Cambridge-headquartered Global Gene Corp (GGC) said its new multi-year tie-up with Regeneron Genetics Center (RGC), a wholly-owned subsidiary of New York-based Regeneron Pharmaceuticals Inc, is aimed at finding innovative diagnosis and therapies for rare diseases.
“We believe that genomics will help India achieve a paradigm shift in healthcare,” said Deepak Bagla, managing director and CEO of Invest India, the country’s investment promotion and facilitation agency which is supporting GGC to build world-class capabilities in Mumbai and Ahmedabad.
Invest India said the latest collaboration marks a step forward in the Indian government’s “Healthcare for All” plans, particularly with the Ayushmann Bharat initiative announced by Prime Minister Narendra Modi.
“Genomic technology is important to achieve this mission. This investment by Global Gene Corp and Regeneron will create infrastructure, jobs, and opportunity for the future in India,” Bagla said.
Genetic evidence has revolutionized scientific discovery and drug development in recent years by providing clear links between certain genes and disease.
Sumit Jamuar, chairman, and CEO of GGC explained that this “genomics revolution” is crucial to the delivery of improved healthcare for all.
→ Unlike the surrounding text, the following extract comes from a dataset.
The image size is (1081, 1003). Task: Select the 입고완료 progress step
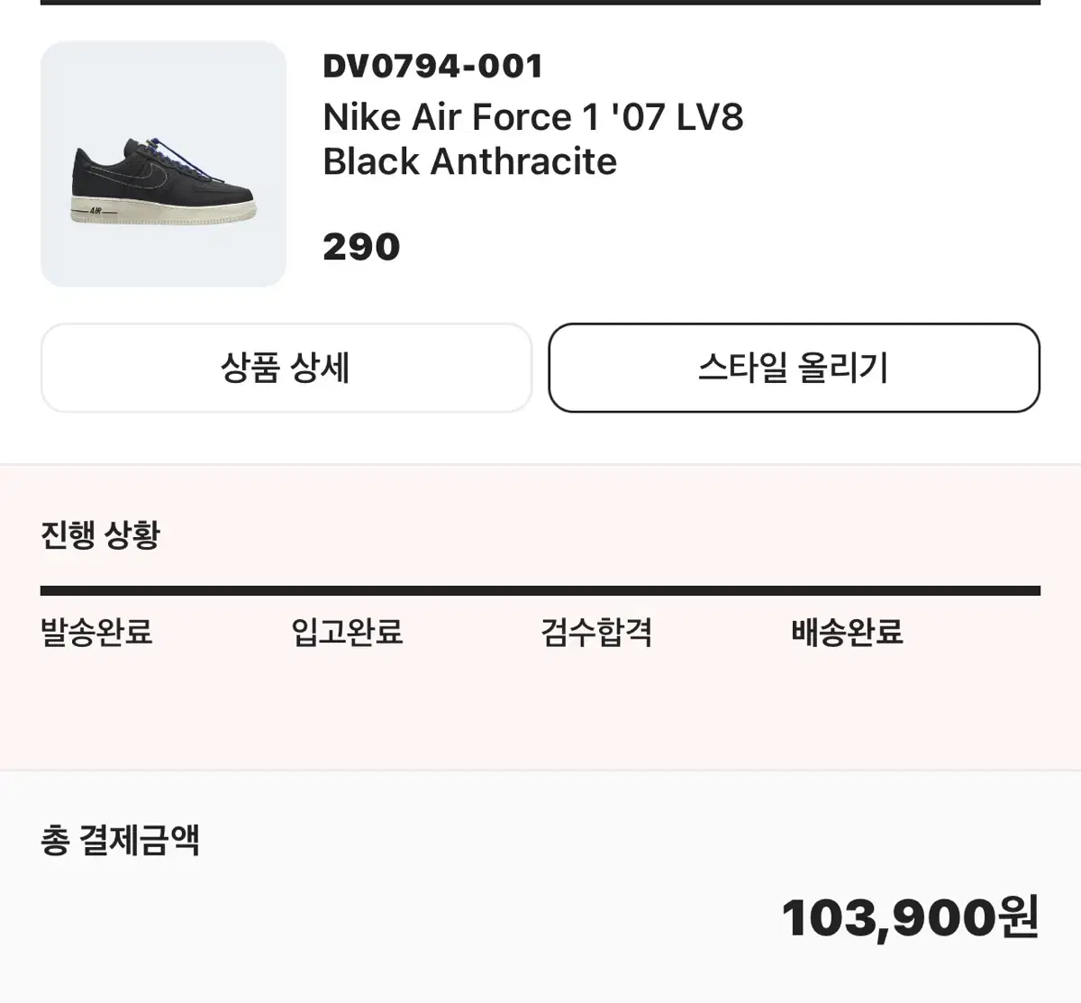347,632
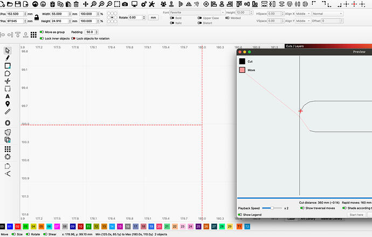Image resolution: width=372 pixels, height=237 pixels.
Task: Select red layer 02 color swatch
Action: tap(18, 227)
His company is working to solve the problem of genomic data bias where 81 percent of genomics data comes from Caucasian populations of European ancestry; India with 1.3 billion people represents 20 percent of the world’s population, yet its population contributes less than 1 percent of genomic data and insights.
“We are proud that we are collaborating to create the largest programme in India to generate a genomic understanding of populations in the Indian sub-continent. We are delighted to be partnering with the RGC as we have a shared commitment to improve the lives of patients,” Jamuar said.
The new tie-up with RGC will sequence the exomes of people from the Indian subcontinent in order to gain insights into allelic (alternative forms of genes) architecture and specified diseases.
Genomic sequencing data generated by the RGC will be paired with de-identified medical records from consenting patients to examine links between human genetic variations and disease in these populations.
“A deeper understanding of the genetic architecture and disease burden in populations throughout the Indian sub-continent will enable the identification of novel genes associated with many rare and common diseases, potentially facilitating therapeutic development, diagnosis, and delivery of precision medicine,” said Alan Shuldiner, managing director, vice-president and head of Founder and Special Populations at RGC.
He believes the center’s “extraordinary high throughput automated gene sequencing and data analysis capabilities” present a great opportunity in India and other under-explored populations.
According to figures collated by the companies, currently, an estimated 90 percent of the potential medicines entering clinical trials fail to demonstrate the necessary efficacy and safety, and never reach patients.
Many of these failures are due to incomplete understanding of the link between the biological target of a drug and human disease.
By contrast, medicines developed with human genetic evidence have had substantially higher success rates and patient care has benefited.
Exome sequencing records every letter in the DNA of the exome, the 1-2 percent (30 to 40 million basepair letters) of the genome that encodes all known proteins and that is believed to have the most direct relevance for therapeutic development and understanding of the inherited disease.
GGC was set up with a vision to democratize healthcare through genomics. It is focused on building a longitudinal, genomics data foundation and insights for under-explored patient populations in Asia, Middle East, Latin America and Africa.
The company’s research and development facility are located in the Wellcome Genome Campus in Cambridge, UK, with offices in Boston, Singapore, and India.